As David Corrigan, director of strategy for IBM's InfoSphere portfolio, told ITBusinessEdge in a 2011 interview, “velocity” is one factor that defines Big Data: “By velocity, we’re talking about the pace at which the information is ingested, so streaming analytics is an example — the pace of huge volumes. You could call it batch, but these really are bursts of information.”

Another v-word defining Big Data, according to Corrigan, is “variety,” as he explained in the ITBusinessEdge article: “Big Data isn’t just about volume. It equally has something to do with the variety of data. In other words, when you're not just dealing with structured information or semi-structured information, but you get into text and content, video, audio and the need to analyze data from all of those different variety of sources to come up with an answer or to solve a particular use case.”

Data accumulates so quickly it’s difficult for IT organizations to not only maintain enough storage capacity, but keep pace with new architectures, technologies and methodologies springing forth to generate Big Data Analytics. In sum, it’s increasingly difficult to determine appropriate strategies for analyzing — and gleaning value from – Big Data sets.

But there is hope.

Storage economics have changed with the times. The cost of storage has lowered substantially as processing power has sped up, and technologies such as compression and deduplication have come along to shrink capacity requirements. Combined, these developments have helped companies keep even Big Data sets manageable.

At the same time, technology for extracting value from Big Data has evolved. According to a recent report from The Data Warehousing Institute (TDWI), the emerging category of Big Data Analytics has developed to encompass a collection of techniques and tools enterprises can use to handle Big Data. This tool set can include predictive analytics, data mining, statistics, artificial intelligence and natural language processing, among others.
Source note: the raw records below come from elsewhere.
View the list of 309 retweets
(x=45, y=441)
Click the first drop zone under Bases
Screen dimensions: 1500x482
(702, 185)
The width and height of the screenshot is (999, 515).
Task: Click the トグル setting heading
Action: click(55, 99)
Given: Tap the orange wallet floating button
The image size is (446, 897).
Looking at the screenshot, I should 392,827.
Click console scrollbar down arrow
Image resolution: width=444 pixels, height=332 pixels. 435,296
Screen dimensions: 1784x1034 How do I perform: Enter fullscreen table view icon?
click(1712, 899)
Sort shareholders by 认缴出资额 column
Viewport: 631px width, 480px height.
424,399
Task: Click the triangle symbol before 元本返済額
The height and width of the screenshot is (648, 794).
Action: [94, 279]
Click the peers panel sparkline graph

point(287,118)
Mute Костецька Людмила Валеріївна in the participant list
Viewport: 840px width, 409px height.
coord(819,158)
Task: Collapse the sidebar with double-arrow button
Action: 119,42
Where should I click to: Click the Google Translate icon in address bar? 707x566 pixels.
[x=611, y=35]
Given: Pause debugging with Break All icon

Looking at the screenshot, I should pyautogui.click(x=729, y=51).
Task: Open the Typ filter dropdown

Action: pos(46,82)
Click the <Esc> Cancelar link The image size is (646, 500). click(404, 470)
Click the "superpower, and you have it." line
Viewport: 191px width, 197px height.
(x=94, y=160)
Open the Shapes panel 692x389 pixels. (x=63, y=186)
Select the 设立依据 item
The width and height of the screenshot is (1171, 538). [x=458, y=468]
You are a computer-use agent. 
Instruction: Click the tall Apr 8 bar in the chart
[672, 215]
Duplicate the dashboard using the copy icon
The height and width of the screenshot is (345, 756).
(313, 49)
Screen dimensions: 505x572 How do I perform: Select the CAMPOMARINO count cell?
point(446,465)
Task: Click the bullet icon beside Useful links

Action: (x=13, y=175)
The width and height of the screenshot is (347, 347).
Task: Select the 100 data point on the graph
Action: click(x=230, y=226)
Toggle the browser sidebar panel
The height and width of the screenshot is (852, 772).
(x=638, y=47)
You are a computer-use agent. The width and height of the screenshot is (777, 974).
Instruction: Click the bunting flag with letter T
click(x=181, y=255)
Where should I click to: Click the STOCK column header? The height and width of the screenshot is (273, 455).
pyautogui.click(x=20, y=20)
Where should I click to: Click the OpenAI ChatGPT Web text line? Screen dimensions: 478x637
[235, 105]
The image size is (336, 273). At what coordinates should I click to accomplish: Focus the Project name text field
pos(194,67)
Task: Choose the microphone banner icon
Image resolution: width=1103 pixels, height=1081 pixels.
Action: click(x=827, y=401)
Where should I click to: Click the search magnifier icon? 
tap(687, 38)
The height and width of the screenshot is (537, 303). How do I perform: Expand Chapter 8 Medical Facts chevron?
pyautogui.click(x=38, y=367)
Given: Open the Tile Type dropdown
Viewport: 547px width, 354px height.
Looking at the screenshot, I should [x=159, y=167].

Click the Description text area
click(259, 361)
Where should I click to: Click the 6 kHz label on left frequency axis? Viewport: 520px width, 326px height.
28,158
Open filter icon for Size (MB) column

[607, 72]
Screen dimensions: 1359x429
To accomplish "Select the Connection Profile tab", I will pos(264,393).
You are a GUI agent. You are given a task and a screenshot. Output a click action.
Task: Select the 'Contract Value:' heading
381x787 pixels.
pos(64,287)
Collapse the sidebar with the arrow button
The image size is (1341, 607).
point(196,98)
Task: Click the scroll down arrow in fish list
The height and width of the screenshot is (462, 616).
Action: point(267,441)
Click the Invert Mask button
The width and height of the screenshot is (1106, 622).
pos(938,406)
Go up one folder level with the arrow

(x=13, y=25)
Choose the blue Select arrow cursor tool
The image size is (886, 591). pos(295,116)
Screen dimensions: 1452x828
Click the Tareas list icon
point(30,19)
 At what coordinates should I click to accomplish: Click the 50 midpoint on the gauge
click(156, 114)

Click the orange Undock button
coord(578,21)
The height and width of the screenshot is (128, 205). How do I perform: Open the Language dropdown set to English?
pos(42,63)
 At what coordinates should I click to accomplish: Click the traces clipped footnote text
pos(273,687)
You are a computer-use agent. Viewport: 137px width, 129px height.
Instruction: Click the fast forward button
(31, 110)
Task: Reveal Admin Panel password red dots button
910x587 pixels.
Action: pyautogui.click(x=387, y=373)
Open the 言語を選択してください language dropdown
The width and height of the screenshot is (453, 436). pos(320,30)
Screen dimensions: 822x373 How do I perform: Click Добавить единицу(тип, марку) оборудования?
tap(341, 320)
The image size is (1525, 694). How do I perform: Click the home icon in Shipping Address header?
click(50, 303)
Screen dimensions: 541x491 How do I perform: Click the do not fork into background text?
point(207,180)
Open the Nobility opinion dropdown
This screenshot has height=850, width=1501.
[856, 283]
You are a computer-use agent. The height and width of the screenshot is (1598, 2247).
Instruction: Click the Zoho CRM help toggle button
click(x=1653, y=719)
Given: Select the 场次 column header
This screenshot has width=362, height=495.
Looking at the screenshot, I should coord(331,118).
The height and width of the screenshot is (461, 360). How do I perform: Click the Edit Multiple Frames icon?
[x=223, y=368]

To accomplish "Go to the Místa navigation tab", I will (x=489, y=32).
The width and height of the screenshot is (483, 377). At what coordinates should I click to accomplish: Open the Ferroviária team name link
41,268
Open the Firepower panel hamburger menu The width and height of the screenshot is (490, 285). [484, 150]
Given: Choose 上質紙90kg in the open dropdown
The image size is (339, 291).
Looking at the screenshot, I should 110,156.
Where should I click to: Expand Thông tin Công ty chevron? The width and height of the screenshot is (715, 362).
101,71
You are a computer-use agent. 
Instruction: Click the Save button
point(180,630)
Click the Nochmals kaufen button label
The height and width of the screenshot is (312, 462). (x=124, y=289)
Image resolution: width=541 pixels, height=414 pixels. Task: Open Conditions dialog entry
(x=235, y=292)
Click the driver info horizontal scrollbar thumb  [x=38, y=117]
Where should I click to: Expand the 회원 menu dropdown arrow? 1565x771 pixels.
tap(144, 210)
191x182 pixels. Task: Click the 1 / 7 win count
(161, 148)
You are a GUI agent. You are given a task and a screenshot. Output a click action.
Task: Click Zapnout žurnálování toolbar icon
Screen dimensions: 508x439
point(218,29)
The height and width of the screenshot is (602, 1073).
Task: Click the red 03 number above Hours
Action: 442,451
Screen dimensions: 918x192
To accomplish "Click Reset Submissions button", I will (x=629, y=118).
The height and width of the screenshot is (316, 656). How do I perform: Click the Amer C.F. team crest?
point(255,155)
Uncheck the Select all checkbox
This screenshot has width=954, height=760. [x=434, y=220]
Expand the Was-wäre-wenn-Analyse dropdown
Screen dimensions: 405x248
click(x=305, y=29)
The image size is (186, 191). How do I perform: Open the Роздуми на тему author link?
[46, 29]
The IBM Entity Analytics group, for example, develops the InfoSphere Identity Insight Solutions that enable streaming analytics utilizing data sets with potentially billions of rows of data – in real time, with sub-millisecond decisions. In part, the solutions accomplish this feat by counting “entities” and determining those that are the same. Jeff Jonas, chief scientist of the IBM Entity Analytics group and an IBM Distinguished engineer, explains it this way:

“Imagine a giant pile of puzzle pieces – giant – with different colors, sizes, shapes…and you don’t know if there are duplicates, if there are pieces missing or if it’s one puzzle or fifty puzzles. We call that Big Data. What we do in Entity Analytics is we take each puzzle piece and see how it relates to each other. When you do that, it ends up getting this much richer understanding and it allows you to make higher quality decisions. The advantage of Big Data is when you blend together the blue, green, yellow, magenta puzzle pieces. Then, the quality of your understanding is so much better and your decisions start to get really smart.”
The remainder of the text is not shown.